UM DESASTRE PARA ISRAEL

Shlomo Barkan, de 61 anos, se considera um linha-dura em assuntos de segurança, um linha-dura convicto. Sócio em várias fábricas nas zonas industriais da Cisjordânia, ele diz que adoraria que Netaniahu cumprisse sua promessa de estender a soberania israelense ao que se refere como Judéia e Samaria [Cisjordânia].

“Eu acredito que temos todo o direito a esta terra”, diz ele, “mas eu insistiria que os palestinos que vivem lá recebam direitos integrais”.

Barkan votou no Kachol Lavan de Benny Gantz na eleição de março, mas principalmente porque apoia o facção linha-dura Telem, liderada pelo ex-ministro da defesa Moshe Ya’alon. Apesar de ser um membro registrado do partido religioso de direita Habait Haiehudi, ele diz que não é particularmente observante. Votara pelo agora defunto Kadima quando era liderado pelo ultra linha-dura Ariel Sharon e no passado mais distante chegou a votar pelo partido ultra-nacionalista Tehyia.

No último sábado à noite, Barkan participou do seu primeiro protesto contra Netaniahu. Juntou-se a centenas de outros israelenses no primeiro grande protesto em frente à residência particular do primeiro-ministro na rica cidade costeira de Cesárea.

Presa ao carro de Barkan havia uma bandeira israelense e no teto amarrou uma prancha de surfe que proclamava “O Estado está num mergulho profundo.
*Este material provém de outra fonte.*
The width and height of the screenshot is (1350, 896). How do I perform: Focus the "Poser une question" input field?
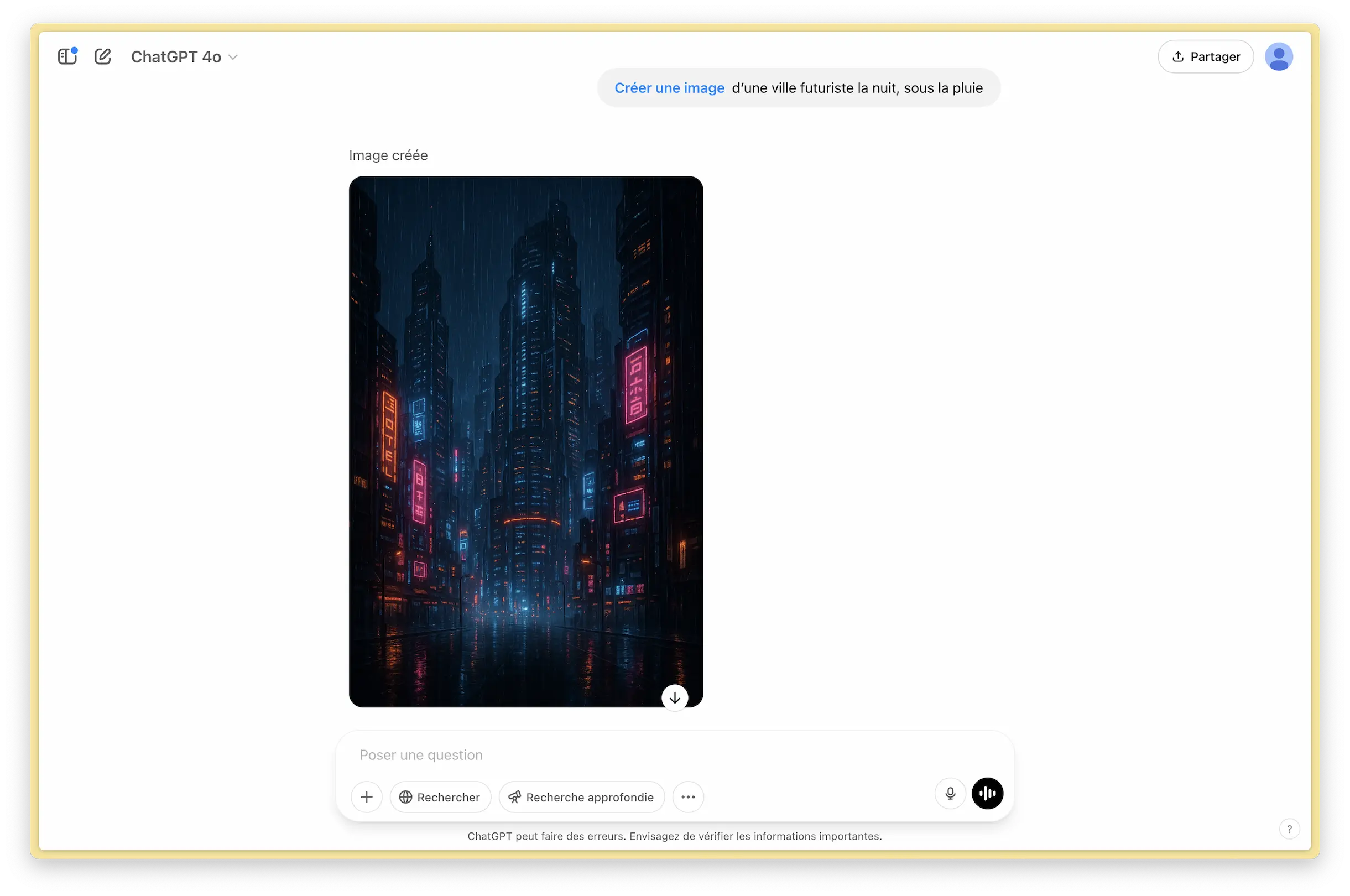click(628, 755)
Chega.” [‘Tzolelet’, a palavra hebraica para mergulho profundo, também significa ‘submarino’ em uma referência ao suposto envolvimento de Netaniahu num escândalo envolvendo a venda de submarinos alemães a Israel].
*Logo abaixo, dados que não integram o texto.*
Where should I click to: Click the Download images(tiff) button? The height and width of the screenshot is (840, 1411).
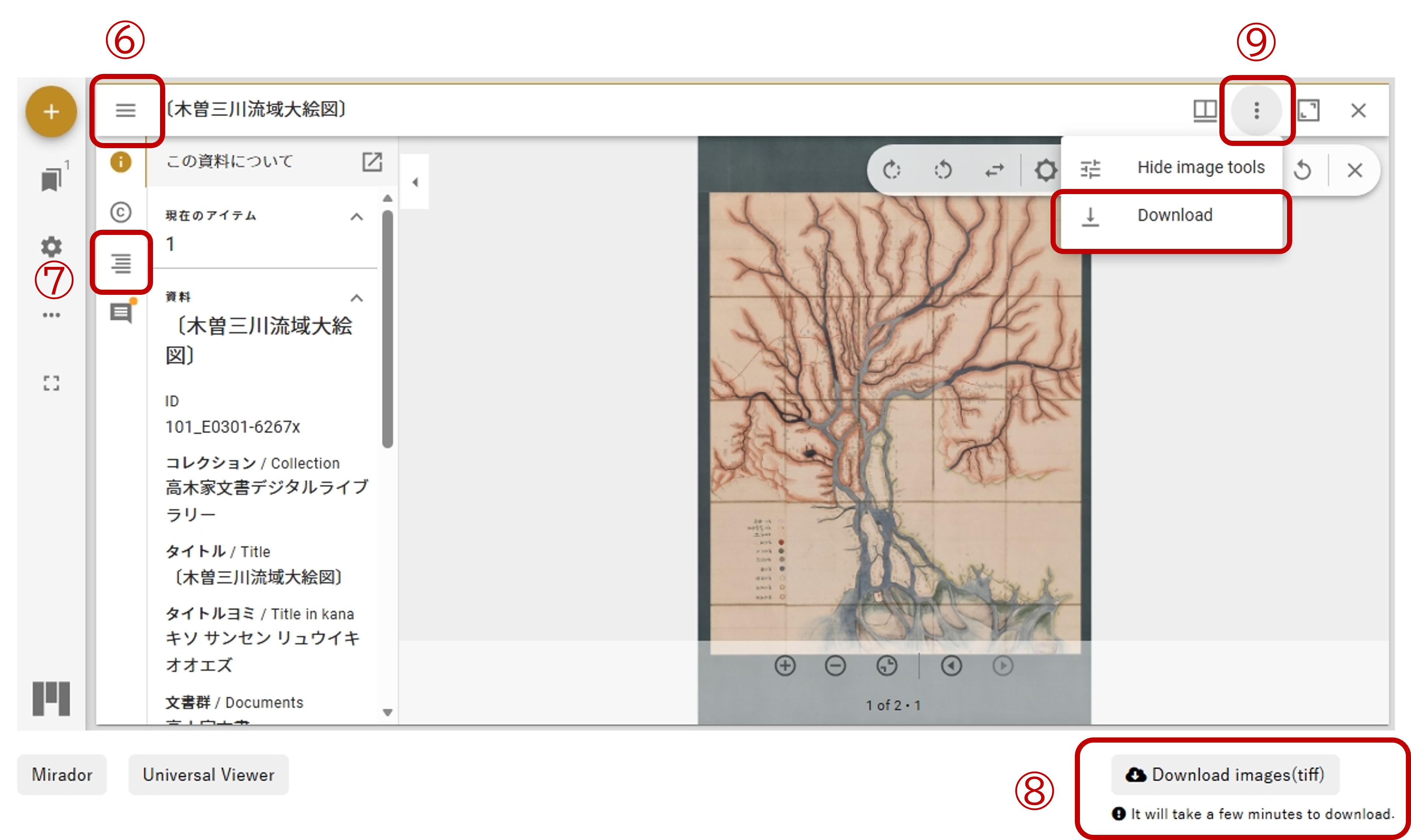click(x=1225, y=775)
“Penso que nosso primeiro-ministro é um desastre para o Estado de Israel”, diz Barkan, que vive em Ramat Poleg, próximo de Netanya. “Tudo o que ele faz é incitar um grupo contra o outro e tudo que lhe importa são seus interesses pessoais. Ele não sabe o que é ser estadista”.

Barkan diz que mesmo para direitistas como ele, Netaniahu se tornou um risco. “Ela não está promovendo anexação e sim trabalhando contra ela”, diz ele. “Ele está ocupado demais com sua sobrevivência pessoal e suas batalhas legais para cumprir qualquer das suas promessas”.

EU ME DIVORCIEI DE BIBI

Moral Levy, de 37 anos, cresceu no que ela descreve como um lar direitista likudnik. Até março, dirigia uma próspera empresa de planejamento de eventos, mas aí chegou o coronavírus e os cancelamentos começaram a chover.
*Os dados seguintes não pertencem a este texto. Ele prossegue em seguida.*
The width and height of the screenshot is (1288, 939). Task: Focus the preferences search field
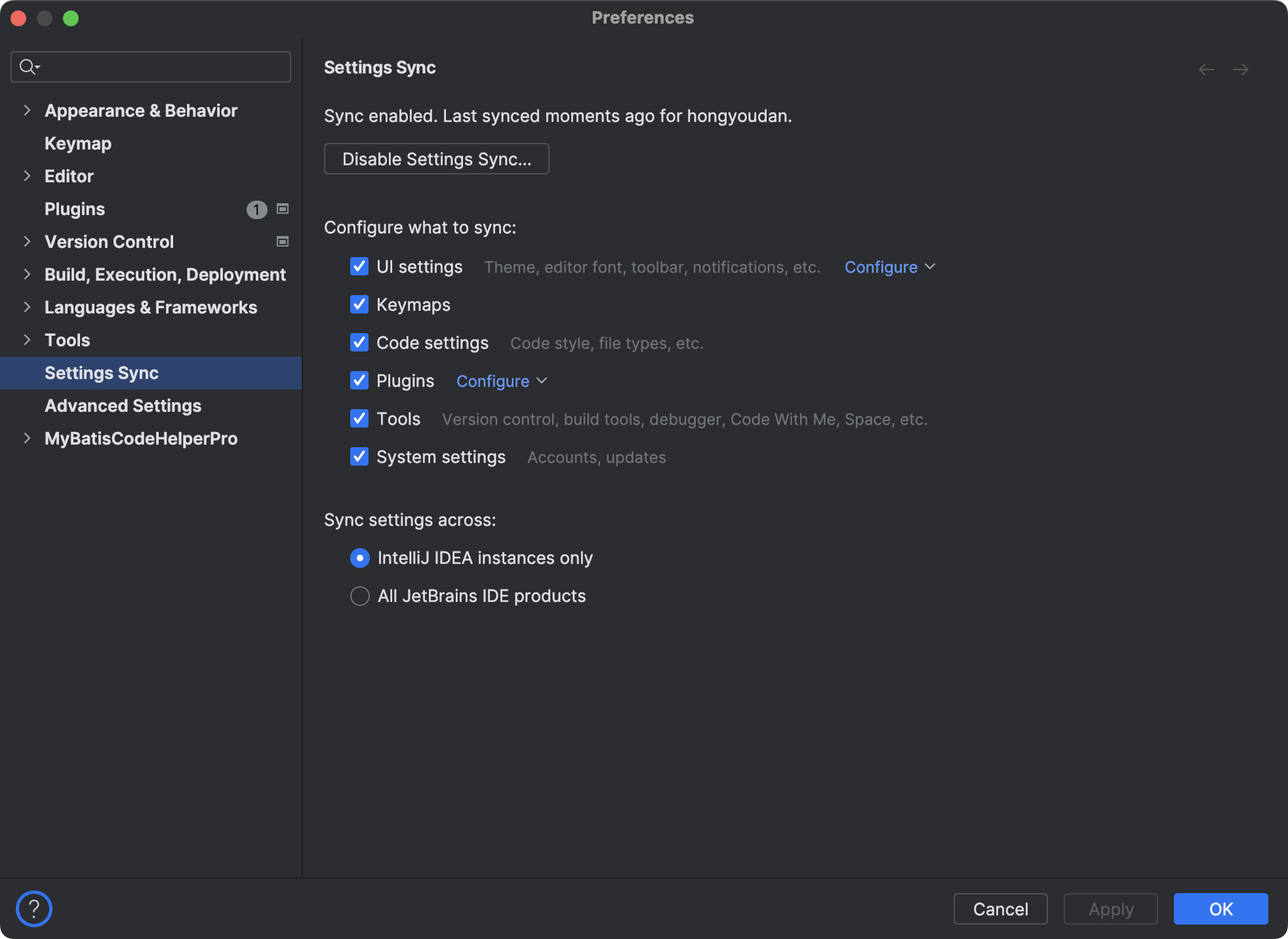point(164,67)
“Perdi contratos no valor de centenas de milhares de shkalim”, informa a mãe de três crianças. Ela não teve escolha, a não ser fechar o negócio que criara do zero, vender seu carro e sair do apartamento que alugava em Rishon Letzion. Atualmente, está vivendo numa pousada em Tel Aviv, onde os donos generosamente lhe ofereceram hospedagem gratuita.

“Eu costumava votar em Bibi”, diz ela, referindo-se ao primeiro-ministro pelo apelido. “Nunca fui uma pessoa muito política, mas quando vi meu negócio indo pelo ralo, comecei a prestar mais atenção ao noticiário e compreendi que cometi um grande erro”.
Levy descreve a gestão da crise do coronavírus por Netaniahu como “uma bagunça total”, observando que muitos israelenses como ela estão sendo obrigados a cavar sua poupança da vida toda para sobreviver.

“O governo tem reservas de impostos guardadas para situações de emergência, como guerras”, diz ela. “Eu digo que isto é equivalente a uma guerra e essas reservas deveriam ser distribuídas para as pessoas que não conseguem fechar o mês. Em vez disso, eles nos jogam algumas migalhas e esperam que agradeçamos”.

Até aqui, Levy já participou de mais de 40 manifestações contra o primeiro-ministro, por todo o país. Na ultima tarde de sexta-feira, equipada com um megafone, ele caminhou pelo mercado Machané Yehuda de Jerusalém – um muito conhecido reduto do primeiro-ministro e seu partido. Ela vestiu uma camiseta que dizia ‘Eu me divorciei de Netaniahu’ e carregava um cartaz que declarava ‘Bibi, você nos decepcionou’.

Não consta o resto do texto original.